> THE PROBLEM: Starting from the first line below, count the lines carrying the string "panel" and answer with the count by itself.

**** EXTRACTED MATERIAL

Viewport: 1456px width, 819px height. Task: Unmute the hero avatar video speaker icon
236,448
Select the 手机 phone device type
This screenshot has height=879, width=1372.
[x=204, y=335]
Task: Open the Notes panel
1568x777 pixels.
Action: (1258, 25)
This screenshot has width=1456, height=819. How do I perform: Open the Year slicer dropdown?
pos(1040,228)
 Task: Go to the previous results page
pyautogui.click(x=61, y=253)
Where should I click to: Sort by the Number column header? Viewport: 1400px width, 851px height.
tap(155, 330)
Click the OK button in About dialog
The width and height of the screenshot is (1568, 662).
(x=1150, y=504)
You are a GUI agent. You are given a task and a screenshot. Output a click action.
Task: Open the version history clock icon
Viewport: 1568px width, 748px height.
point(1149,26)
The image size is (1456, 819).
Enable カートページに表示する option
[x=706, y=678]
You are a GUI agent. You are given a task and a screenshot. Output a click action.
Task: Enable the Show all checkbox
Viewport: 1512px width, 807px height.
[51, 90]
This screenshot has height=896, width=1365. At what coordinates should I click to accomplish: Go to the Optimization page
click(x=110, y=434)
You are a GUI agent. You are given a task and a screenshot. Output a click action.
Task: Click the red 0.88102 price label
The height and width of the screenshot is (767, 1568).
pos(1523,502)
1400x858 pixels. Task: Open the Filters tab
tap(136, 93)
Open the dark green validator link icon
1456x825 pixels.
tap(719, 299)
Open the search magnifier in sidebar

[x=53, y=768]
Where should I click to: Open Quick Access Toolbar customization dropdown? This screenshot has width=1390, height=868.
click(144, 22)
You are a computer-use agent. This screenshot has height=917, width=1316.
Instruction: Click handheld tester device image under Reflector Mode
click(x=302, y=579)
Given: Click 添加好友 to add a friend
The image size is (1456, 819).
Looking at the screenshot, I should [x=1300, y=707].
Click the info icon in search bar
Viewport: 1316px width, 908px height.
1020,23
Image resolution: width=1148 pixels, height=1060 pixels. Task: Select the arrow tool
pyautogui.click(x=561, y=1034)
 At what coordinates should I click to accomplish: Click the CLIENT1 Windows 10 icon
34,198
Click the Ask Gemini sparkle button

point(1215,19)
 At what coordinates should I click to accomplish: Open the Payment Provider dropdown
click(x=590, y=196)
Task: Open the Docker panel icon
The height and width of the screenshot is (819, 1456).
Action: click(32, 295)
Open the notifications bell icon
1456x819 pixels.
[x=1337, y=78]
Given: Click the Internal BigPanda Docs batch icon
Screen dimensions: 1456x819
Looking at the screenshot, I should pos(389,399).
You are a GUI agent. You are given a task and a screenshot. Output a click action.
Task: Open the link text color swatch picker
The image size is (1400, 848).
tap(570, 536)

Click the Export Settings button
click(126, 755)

********

> ANSWER TO THE EXERCISE: 2